Lors d'auditions en 1991 et 1992, M. Pierre Ischi, directeur de l'office du logement, et M. Grobet, conseiller d'Etat, sont tout à fait d'accord que nous sommes trop perfectionnistes; on construit de bonne qualité, même de très bonne qualité. Si on veut construire bon marché, il faut construire simple, avoir recours au préfabriqué et être capable de construire plusieurs immeubles pareils. Il est même envisagé de revoir la densité dans le cas de la construction d'HBM ou que la partie affectée aux HBM ne soit pas calculée dans l'indice, en fixant une proportion.

A l'étude de ce projet de loi, les commissaires constatent que, par le biais de dérogations, le département pourrait entrer dans l'arbitraire et le «passe droit». Faudrait-il édicter de nouveaux règlements pour réglementer les dérogations ? Le chien se mord la queue !

Il est alors envisagé que ce projet soit ou retiré ou transformé en motion, mais l'auteur demandant un temps de réflexion, c'est une commission LCI renouvelée par les élections qui en reprend l'étude une années plus tard.

Les mêmes constatations sont faites, mais avec la volonté de trouver une ouverture et de faire aboutir ce projet de loi.

Entre-temps, la situation a beaucoup évolué et M. Joye est très ouvert au problème de pouvoir mettre à disposition des logements bon marché.

Cependant, il faut constater que ce projet de loi doit s'inscrire dans une réflexion globale relevant également de la loi sur le logement et de la LDTR.

Objectif -
Reportez à l'identique le passage du texte ci-dessus sur le projet de loi relatif au logement, à partir des mots «Lors d'auditions en» et jusqu'aux mots «mord la queue !» inclus.

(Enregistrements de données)
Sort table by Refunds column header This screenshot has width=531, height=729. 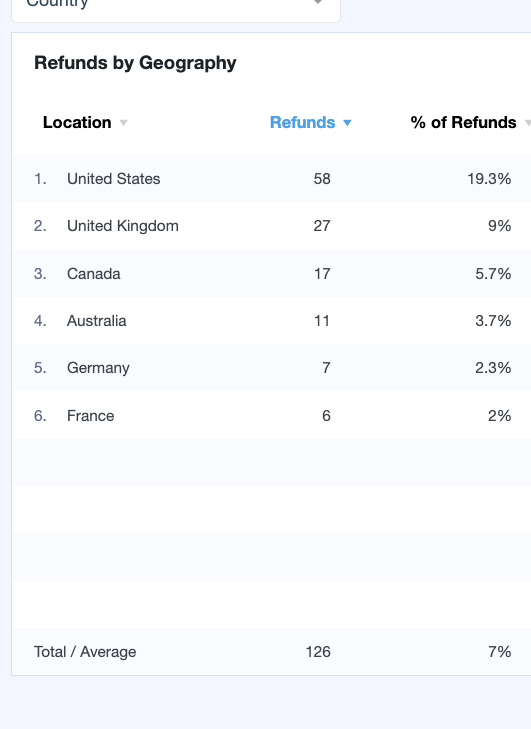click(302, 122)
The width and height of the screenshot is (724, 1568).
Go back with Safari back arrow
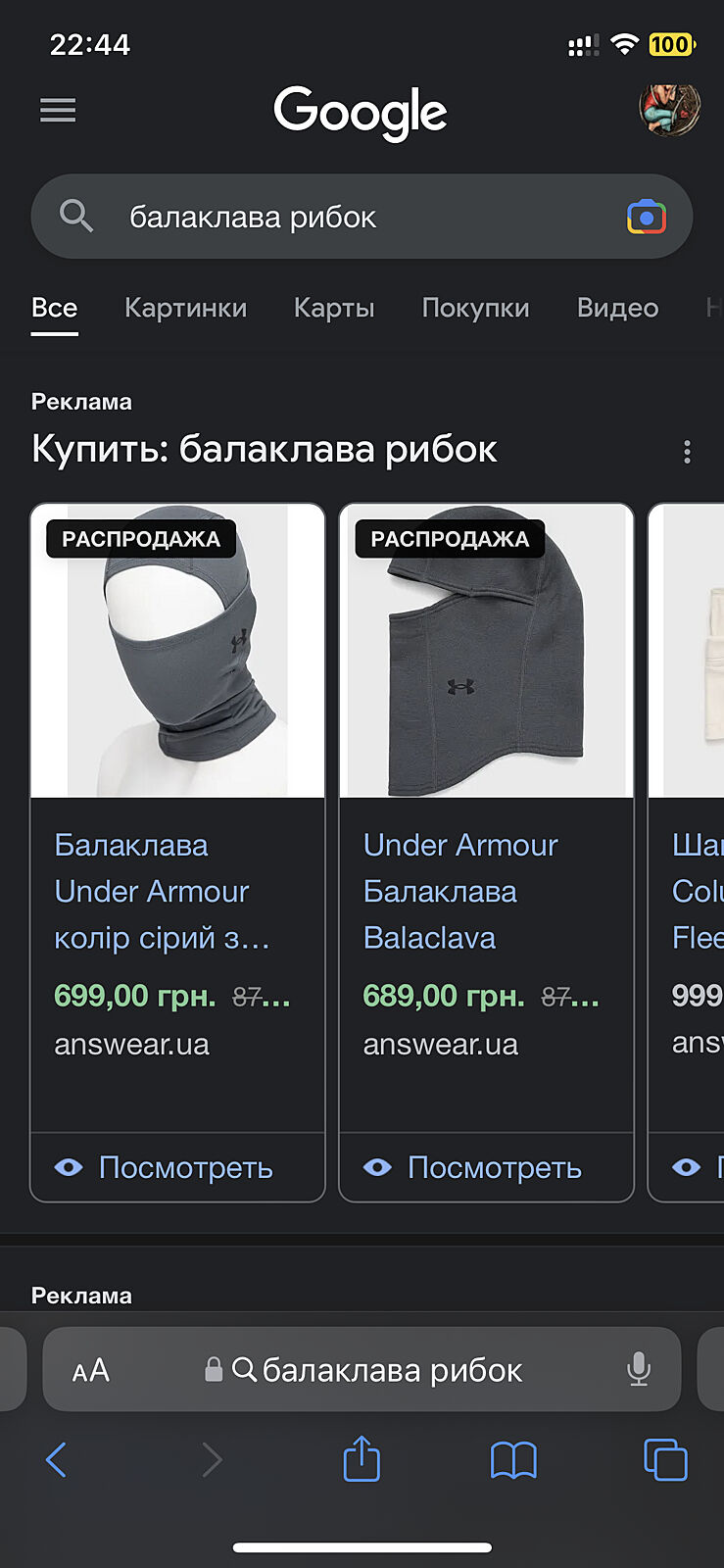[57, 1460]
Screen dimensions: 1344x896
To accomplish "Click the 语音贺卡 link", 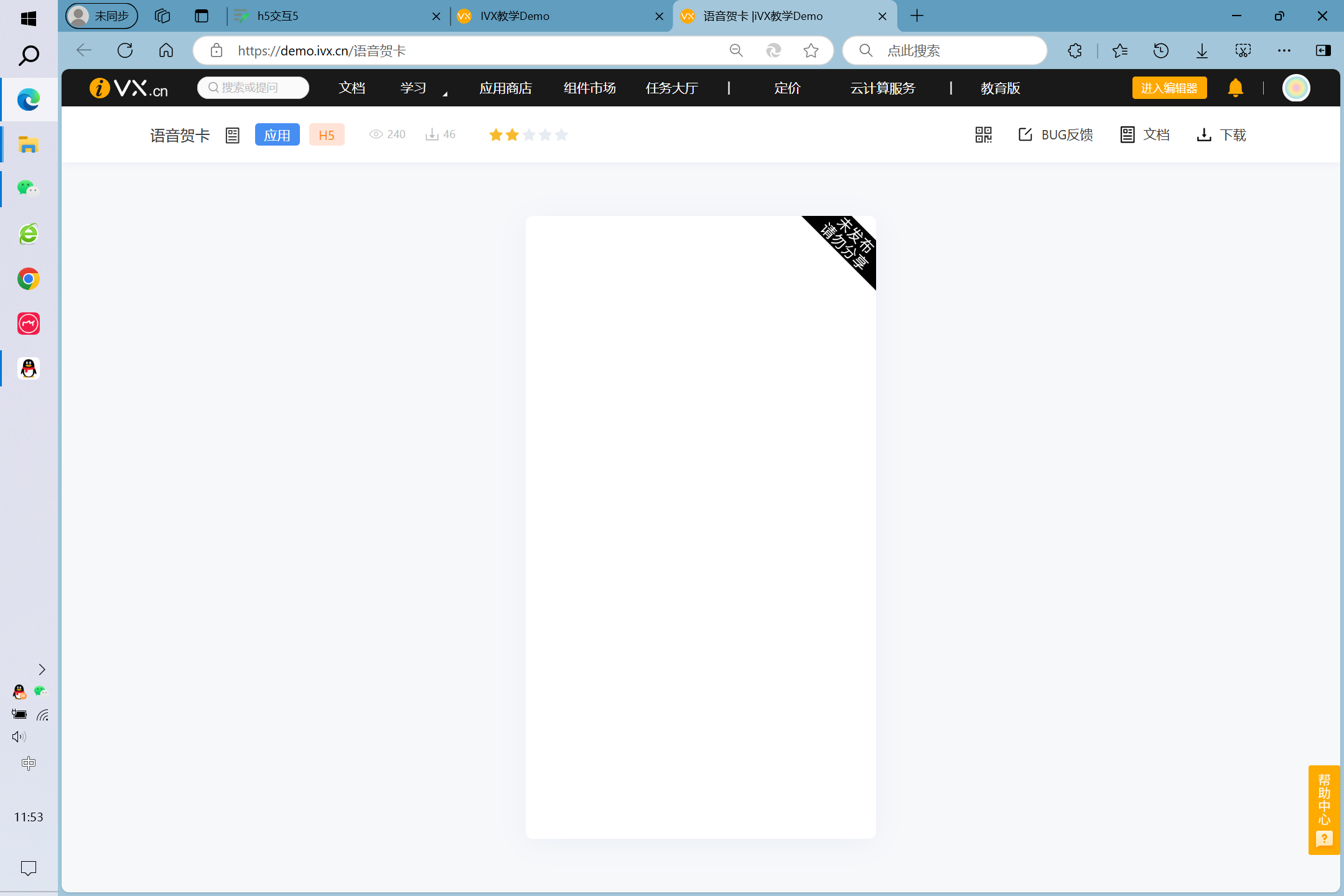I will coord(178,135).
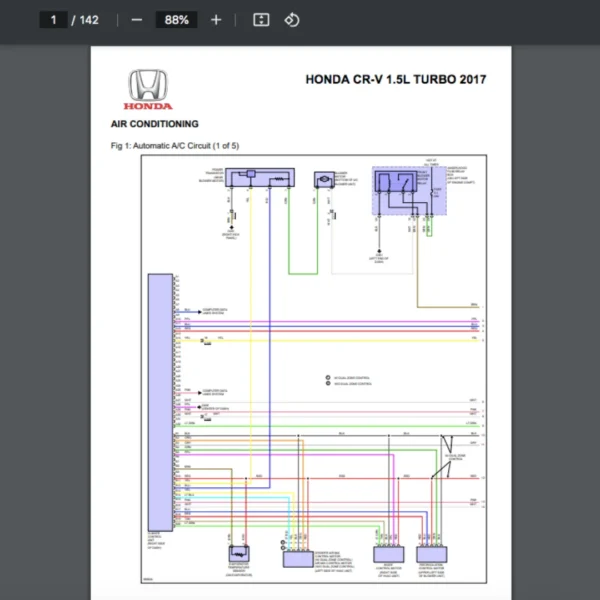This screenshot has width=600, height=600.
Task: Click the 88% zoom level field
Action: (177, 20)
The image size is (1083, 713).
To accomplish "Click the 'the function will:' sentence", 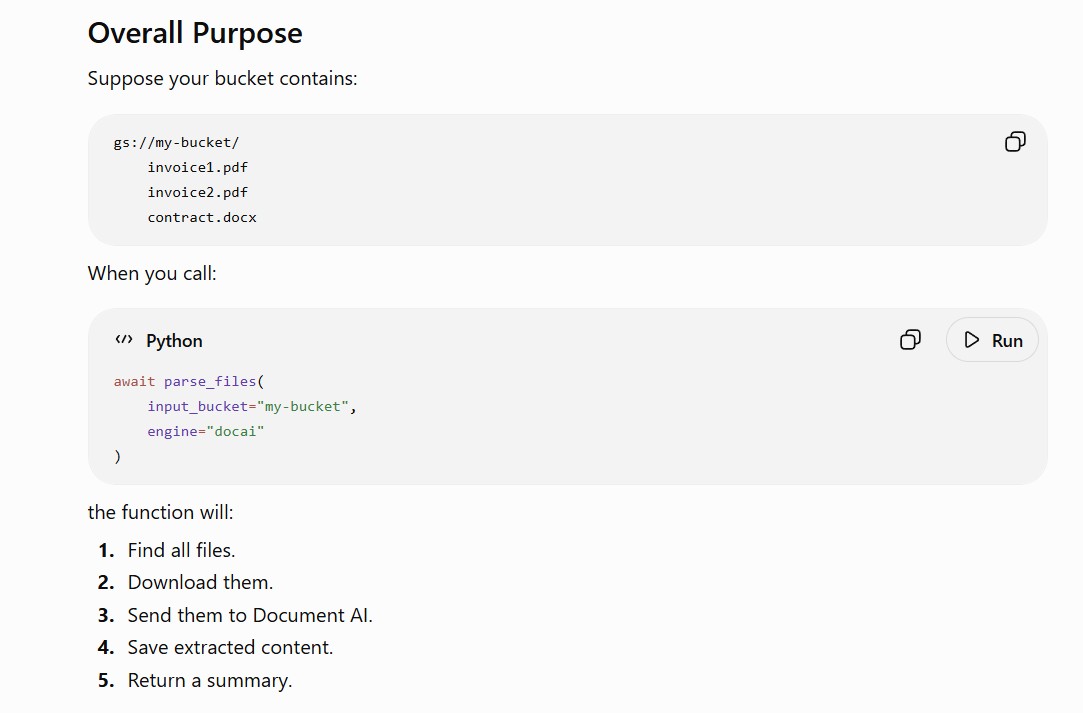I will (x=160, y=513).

Solution proposée -
Lors d'auditions en 1991 et 1992, M. Pierre Ischi, directeur de l'office du logement, et M. Grobet, conseiller d'Etat, sont tout à fait d'accord que nous sommes trop perfectionnistes; on construit de bonne qualité, même de très bonne qualité. Si on veut construire bon marché, il faut construire simple, avoir recours au préfabriqué et être capable de construire plusieurs immeubles pareils. Il est même envisagé de revoir la densité dans le cas de la construction d'HBM ou que la partie affectée aux HBM ne soit pas calculée dans l'indice, en fixant une proportion.

A l'étude de ce projet de loi, les commissaires constatent que, par le biais de dérogations, le département pourrait entrer dans l'arbitraire et le «passe droit». Faudrait-il édicter de nouveaux règlements pour réglementer les dérogations ? Le chien se mord la queue !